* Records for this exercise *
────────────────────────────────────────

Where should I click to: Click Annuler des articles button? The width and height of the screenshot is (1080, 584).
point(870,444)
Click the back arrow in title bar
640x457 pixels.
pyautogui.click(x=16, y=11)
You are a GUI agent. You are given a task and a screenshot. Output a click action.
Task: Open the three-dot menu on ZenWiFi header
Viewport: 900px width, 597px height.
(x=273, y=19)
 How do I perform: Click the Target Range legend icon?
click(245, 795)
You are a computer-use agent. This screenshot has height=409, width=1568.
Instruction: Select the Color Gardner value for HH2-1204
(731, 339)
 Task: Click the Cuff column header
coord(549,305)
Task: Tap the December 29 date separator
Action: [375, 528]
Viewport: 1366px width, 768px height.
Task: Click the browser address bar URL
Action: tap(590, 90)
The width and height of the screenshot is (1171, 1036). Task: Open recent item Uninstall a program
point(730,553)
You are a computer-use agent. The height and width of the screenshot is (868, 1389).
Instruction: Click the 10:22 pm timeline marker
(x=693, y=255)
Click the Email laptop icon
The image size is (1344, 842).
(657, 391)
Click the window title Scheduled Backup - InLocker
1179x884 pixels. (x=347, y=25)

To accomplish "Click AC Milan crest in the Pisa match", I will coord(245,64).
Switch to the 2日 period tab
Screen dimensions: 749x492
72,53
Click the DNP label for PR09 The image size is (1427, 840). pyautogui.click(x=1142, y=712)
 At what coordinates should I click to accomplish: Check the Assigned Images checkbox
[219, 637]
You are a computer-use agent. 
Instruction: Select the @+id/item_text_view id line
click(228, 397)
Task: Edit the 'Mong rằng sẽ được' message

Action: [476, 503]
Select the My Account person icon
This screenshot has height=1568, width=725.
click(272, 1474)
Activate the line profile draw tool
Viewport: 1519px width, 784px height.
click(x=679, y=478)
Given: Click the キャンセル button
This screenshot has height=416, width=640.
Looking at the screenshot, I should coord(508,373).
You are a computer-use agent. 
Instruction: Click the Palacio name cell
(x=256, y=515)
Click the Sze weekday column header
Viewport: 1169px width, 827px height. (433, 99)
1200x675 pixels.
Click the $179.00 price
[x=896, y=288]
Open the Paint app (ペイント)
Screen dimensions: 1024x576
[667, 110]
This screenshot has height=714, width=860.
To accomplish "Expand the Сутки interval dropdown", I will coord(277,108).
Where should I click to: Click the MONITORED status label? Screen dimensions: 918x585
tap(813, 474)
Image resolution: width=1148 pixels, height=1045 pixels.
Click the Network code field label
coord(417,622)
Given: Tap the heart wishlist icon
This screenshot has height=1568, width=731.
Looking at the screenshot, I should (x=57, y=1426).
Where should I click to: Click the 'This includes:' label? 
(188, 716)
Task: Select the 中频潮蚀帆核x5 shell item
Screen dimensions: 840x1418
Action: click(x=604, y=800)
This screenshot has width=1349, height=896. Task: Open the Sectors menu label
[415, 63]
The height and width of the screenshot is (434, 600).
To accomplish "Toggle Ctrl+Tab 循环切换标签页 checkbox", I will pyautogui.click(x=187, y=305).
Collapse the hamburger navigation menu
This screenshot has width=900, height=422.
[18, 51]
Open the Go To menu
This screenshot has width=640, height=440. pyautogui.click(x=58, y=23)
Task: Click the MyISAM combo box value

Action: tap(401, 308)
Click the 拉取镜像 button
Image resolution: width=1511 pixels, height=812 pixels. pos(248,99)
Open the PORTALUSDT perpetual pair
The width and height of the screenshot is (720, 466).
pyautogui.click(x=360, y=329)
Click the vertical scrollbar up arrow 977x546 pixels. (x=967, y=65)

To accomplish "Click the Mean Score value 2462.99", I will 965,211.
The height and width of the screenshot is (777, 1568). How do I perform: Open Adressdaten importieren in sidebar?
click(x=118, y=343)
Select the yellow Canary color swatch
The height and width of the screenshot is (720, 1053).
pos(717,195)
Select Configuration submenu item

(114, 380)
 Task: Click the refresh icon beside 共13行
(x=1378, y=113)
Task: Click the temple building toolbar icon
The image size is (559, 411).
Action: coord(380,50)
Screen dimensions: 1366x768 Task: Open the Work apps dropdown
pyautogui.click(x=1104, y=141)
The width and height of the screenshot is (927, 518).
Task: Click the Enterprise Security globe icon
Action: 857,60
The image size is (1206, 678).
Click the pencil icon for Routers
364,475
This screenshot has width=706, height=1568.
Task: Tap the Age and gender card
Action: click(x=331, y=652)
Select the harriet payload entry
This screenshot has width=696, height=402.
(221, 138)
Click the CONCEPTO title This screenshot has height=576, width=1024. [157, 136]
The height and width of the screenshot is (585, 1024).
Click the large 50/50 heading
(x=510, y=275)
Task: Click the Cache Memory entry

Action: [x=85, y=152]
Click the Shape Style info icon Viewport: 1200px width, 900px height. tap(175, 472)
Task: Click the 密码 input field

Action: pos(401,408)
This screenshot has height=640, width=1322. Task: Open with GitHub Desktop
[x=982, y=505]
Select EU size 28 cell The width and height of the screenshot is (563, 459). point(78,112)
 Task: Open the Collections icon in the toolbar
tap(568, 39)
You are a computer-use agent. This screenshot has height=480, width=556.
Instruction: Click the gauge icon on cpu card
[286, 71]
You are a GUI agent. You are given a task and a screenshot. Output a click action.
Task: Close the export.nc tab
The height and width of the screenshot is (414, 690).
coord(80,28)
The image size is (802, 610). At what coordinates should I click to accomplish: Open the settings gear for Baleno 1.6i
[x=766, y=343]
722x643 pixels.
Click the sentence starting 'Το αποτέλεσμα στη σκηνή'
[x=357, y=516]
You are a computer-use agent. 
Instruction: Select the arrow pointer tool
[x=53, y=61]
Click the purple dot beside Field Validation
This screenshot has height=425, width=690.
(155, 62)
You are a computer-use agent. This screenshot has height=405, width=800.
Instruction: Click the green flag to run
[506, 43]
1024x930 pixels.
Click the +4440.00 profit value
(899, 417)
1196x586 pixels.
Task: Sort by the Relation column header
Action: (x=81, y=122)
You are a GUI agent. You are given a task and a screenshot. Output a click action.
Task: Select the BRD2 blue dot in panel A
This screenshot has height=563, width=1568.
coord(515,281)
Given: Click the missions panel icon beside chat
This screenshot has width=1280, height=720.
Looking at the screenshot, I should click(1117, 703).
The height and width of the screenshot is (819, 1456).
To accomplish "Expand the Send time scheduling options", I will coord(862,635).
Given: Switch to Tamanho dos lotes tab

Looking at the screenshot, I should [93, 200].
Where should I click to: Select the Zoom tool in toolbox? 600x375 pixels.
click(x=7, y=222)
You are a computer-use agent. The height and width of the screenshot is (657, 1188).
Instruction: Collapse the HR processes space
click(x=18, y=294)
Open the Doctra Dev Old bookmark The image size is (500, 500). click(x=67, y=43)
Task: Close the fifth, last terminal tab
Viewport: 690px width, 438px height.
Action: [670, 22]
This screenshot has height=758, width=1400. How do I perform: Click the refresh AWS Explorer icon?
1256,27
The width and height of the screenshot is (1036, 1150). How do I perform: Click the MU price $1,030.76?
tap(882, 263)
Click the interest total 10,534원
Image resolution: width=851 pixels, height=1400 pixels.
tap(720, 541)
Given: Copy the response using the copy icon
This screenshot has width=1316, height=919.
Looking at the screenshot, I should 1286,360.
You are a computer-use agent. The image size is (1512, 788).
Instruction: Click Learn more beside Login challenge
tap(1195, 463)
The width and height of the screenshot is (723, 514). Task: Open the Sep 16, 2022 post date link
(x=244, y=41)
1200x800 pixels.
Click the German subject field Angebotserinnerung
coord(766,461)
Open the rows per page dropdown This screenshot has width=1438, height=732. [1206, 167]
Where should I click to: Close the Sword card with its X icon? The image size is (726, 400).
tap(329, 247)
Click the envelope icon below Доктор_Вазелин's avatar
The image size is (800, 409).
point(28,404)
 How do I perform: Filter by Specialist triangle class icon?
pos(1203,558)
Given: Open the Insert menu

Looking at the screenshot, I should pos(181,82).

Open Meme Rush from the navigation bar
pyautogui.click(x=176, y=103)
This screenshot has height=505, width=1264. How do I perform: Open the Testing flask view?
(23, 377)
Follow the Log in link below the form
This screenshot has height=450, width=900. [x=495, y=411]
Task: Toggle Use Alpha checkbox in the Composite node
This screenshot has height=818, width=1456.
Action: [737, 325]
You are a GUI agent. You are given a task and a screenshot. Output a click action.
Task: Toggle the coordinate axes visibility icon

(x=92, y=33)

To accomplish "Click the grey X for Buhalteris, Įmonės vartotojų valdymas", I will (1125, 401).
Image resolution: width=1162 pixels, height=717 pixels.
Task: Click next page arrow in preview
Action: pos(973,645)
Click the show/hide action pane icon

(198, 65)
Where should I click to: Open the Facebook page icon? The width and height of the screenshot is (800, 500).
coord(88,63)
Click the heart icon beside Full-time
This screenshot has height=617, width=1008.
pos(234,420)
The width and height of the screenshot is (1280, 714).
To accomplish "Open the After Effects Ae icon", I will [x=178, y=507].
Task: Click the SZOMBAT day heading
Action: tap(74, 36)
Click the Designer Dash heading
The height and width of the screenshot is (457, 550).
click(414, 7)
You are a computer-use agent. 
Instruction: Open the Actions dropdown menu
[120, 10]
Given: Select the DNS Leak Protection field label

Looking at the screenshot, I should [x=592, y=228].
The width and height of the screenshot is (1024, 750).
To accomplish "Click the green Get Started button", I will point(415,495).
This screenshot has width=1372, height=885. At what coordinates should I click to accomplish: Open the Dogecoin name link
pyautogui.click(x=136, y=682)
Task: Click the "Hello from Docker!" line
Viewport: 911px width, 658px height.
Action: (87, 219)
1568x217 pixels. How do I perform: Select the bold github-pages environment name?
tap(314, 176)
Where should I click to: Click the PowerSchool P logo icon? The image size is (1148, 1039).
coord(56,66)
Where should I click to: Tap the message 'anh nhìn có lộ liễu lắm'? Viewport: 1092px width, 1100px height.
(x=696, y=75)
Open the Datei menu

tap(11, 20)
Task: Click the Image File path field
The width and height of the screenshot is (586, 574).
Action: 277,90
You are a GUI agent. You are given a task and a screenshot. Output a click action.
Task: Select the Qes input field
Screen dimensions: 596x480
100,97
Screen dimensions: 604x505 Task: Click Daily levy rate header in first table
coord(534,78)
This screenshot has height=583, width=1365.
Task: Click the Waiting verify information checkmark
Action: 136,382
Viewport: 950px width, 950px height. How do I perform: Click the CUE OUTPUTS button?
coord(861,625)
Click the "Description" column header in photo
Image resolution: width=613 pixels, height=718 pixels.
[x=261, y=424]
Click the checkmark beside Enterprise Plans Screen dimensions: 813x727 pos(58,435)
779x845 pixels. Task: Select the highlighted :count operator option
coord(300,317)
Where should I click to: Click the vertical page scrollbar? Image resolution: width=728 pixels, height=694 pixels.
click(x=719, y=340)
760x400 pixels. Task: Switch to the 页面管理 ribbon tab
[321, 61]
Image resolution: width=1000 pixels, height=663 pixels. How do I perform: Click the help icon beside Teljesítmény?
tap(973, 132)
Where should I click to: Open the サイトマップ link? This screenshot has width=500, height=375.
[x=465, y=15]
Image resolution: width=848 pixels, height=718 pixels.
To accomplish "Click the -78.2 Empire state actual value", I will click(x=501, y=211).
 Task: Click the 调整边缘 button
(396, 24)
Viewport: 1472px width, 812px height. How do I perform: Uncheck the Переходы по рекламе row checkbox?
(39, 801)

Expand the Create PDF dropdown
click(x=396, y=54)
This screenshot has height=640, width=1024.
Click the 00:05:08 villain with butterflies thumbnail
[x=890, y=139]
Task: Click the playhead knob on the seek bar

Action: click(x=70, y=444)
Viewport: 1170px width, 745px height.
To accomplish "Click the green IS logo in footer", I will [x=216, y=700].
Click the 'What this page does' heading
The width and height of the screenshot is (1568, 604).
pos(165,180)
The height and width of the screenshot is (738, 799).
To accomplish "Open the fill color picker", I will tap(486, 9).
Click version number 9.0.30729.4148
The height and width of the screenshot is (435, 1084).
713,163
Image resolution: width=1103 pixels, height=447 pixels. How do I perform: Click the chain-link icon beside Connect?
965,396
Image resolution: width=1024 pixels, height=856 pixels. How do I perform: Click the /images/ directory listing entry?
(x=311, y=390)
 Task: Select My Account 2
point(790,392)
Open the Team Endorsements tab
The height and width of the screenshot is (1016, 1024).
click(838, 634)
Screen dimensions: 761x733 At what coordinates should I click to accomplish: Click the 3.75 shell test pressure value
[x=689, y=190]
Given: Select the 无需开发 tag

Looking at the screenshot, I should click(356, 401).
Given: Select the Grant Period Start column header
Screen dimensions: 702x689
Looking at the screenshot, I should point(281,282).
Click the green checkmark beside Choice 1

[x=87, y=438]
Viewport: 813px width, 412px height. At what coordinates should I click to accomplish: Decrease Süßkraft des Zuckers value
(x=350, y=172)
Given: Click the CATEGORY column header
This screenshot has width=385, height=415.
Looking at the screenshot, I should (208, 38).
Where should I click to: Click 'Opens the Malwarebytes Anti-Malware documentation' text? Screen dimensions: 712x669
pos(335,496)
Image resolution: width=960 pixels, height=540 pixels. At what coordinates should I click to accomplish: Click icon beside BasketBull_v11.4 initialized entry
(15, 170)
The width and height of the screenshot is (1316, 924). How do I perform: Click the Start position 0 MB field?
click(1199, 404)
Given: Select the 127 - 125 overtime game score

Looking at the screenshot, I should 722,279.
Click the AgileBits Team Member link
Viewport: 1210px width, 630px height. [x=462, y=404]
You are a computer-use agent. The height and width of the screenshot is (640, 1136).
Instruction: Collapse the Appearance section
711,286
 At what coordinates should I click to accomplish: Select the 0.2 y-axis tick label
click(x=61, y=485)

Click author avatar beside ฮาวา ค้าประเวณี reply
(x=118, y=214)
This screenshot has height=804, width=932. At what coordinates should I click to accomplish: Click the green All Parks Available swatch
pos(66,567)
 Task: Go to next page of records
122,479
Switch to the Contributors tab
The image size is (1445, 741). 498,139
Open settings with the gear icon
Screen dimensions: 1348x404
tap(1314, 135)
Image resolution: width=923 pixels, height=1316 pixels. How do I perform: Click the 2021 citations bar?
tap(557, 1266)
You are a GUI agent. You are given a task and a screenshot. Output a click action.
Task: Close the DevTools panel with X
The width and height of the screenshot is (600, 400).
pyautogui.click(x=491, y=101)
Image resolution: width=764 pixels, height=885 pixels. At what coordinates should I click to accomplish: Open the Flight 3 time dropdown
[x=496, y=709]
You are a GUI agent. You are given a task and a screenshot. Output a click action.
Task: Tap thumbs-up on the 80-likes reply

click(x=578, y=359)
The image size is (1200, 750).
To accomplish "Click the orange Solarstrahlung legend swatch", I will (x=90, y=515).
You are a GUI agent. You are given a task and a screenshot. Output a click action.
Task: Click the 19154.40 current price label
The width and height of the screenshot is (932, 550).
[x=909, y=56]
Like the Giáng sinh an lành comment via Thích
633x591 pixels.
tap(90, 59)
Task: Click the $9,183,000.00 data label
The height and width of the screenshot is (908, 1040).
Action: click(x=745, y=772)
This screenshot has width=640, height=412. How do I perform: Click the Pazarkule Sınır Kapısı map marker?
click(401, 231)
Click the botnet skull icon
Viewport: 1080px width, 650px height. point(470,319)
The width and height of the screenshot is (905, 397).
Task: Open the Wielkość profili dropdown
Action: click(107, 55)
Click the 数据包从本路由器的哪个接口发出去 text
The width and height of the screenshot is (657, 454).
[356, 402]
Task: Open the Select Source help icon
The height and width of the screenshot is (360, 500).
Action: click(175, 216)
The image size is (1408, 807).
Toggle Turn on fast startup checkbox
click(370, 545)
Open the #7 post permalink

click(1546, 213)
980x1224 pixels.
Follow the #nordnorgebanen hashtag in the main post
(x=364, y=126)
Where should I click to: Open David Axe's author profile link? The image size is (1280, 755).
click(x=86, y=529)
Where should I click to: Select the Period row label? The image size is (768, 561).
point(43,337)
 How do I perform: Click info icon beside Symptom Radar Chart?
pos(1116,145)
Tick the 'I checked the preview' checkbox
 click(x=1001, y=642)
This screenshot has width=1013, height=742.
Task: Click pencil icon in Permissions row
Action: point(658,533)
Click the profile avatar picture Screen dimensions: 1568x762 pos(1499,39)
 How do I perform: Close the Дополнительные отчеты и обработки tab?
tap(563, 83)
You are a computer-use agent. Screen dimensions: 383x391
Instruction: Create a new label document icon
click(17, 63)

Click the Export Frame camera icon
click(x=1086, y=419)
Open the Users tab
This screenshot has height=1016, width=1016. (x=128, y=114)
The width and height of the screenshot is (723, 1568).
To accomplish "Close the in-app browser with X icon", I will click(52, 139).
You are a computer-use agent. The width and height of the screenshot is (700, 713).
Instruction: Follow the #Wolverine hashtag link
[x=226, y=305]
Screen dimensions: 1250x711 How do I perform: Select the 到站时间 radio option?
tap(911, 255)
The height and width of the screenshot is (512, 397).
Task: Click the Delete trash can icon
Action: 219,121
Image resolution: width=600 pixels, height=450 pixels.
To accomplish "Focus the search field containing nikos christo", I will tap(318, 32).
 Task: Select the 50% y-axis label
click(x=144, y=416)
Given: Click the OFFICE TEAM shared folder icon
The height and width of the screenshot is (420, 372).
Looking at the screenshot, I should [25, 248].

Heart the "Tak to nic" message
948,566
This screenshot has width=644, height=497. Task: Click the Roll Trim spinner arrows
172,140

────────────────────────────────────────

* Activity *
Which lines above include the word "panel"? Return each one.

* Task result *
Task: Select the BRD2 blue dot in panel A
Given: Click the missions panel icon beside chat
Task: Close the DevTools panel with X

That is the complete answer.